Tem uma história académica e profissional muito rica. Porque se interessou por estas áreas das alterações climáticas?
A questão do ambiente sempre me interessou muito e despertou uma imensa curiosidade. Trabalhamos temas muito transversais em diferentes áreas de conhecimento e procuramos compatibilizar diferentes interesses para um bem comum. Desde que era aluna do liceu sempre me interessei muito por estas temáticas e problemáticas.
E o que a levou até Tóquio para fazer o doutoramento?
Primeiro, um grande e generoso programa de financiamento para fazer o meu doutoramento, com uma bolsa que me permitia ter uma grande segurança para estar focada a debruçar-me sobre o meu trabalho de investigação. Isso acrescido ao facto de a Universidade de Tóquio ser líder mundial na área de engenharia do ambiente.
Quais os principais impactos das alterações climáticas?
Nós estamos na verdade a brincar com o fogo, não é? Estamos a mexer com o sistema regulatório planetário de aquecimento global. Vivemos já um aquecimento global com níveis de atualidade superiores a 1,1º centígrados, comparativamente com níveis pré-industriais. O aquecimento global leva-nos a uma maior frequência e intensidade de eventos extremos. Os eventos extremos são uma das principais fontes de preocupação no presente. Vamos ter de nos adaptar a viver com ondas de calor mais intensas e mais longas. Vamos ter de nos adaptar a viver com regimes de pluviosidade muito mais variáveis: períodos de seca extrema versus grandes tempestades e enchentes.

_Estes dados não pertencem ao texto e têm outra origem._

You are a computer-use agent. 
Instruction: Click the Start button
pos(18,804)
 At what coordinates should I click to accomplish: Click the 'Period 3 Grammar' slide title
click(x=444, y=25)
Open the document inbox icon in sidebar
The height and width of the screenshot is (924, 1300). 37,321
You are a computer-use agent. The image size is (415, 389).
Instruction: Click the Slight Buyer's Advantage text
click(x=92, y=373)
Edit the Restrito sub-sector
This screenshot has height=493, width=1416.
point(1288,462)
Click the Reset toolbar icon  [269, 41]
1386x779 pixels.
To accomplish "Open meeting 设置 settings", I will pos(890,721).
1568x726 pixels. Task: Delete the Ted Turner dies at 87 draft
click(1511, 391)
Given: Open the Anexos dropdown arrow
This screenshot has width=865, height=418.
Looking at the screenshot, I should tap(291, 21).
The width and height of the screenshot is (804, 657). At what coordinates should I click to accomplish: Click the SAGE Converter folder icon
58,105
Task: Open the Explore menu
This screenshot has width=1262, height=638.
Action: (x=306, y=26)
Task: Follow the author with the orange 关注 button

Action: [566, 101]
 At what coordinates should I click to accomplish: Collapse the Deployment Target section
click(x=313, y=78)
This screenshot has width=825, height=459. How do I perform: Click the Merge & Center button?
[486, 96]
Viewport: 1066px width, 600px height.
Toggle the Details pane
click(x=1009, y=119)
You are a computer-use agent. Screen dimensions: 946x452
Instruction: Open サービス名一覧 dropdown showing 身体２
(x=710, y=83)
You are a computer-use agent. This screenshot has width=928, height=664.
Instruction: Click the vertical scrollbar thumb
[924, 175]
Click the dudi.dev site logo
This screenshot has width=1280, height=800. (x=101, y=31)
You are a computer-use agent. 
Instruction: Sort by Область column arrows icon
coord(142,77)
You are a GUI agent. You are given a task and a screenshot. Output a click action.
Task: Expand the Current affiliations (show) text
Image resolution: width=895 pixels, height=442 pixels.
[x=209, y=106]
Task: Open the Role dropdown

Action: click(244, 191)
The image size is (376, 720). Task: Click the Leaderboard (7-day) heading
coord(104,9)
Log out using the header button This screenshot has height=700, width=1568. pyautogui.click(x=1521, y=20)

E temos de nos preparar do ponto de vista de saúde pública e também de infraestruturas que permitam manter o nosso bem-estar, qualidade de vida e menos impactos económicos.
Acabou por falar em ‘adaptar’. E ainda vamos a tempo de, por via da mitigação, evitar um colapso climático e a subida para além de 1,5°?
Sem dúvida. Tecnicamente é possível e muito desejável. Institucionalmente é um grande desafio. Mas, enfim, eu sou técnica. Temos, na verdade, uma probabilidade de 50%, talvez menos ainda, de atingirmos o grande marco de 1,5° de aquecimento global nesta década. Os últimos 8 anos foram os mais quentes desde que há registos e notícias recentes mostram que no mês de setembro, globalmente, atingimos o marco de um grau Celsius. Portanto, o aquecimento global está a ser mais acelerado do que mostraram os modelos climáticos mais cautelosos do IPCC ao longo destes últimos seis ciclos de avaliação. Os nossos estudos mostram todos, inequivocamente, que é muito menos dispendioso mitigarmos hoje, reduzindo as nossas emissões e alterando os nossos padrões de consumo, do que nos adaptarmos mais tarde, inclusive para possíveis graus de aquecimento global para os quais a ciência ainda hoje não tem respostas quanto aos impactos.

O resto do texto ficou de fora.